*** Input material ***
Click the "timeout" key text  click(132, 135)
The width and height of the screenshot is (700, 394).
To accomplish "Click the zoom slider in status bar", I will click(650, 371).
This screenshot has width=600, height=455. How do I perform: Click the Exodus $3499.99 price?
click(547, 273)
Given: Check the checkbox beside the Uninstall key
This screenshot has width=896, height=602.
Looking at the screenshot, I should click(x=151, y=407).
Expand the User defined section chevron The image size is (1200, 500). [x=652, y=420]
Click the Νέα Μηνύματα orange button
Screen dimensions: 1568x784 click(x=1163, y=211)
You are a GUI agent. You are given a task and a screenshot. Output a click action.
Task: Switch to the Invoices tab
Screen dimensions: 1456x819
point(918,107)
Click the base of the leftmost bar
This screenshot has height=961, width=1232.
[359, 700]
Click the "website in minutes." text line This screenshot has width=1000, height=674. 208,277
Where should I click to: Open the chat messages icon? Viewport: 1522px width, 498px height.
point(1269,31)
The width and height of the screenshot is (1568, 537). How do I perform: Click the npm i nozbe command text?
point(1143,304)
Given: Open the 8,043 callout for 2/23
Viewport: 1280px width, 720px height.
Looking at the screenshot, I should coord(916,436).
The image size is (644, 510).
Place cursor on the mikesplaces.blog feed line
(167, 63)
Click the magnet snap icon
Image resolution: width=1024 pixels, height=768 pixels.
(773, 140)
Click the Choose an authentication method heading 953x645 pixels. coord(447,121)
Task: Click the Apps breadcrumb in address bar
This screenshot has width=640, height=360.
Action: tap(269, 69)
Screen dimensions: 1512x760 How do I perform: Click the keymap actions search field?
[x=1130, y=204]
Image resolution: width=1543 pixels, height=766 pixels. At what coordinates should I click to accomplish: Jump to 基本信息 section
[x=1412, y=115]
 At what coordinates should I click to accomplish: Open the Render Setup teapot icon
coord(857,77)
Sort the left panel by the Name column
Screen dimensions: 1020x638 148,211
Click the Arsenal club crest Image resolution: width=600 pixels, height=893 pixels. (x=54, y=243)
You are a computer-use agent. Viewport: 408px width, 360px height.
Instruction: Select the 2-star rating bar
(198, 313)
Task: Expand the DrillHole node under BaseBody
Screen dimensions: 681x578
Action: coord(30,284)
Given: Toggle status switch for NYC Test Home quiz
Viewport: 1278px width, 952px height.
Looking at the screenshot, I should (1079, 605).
*** End of Input material ***
- **Exercise instructions**: Which lines in the records above contain the word "agent"? Copy each one.

- **Output of the exercise**:
You are a GUI agent. You are given a task and a screenshot. Output a click action.
You are a computer-use agent. Viewport: 408px width, 360px height.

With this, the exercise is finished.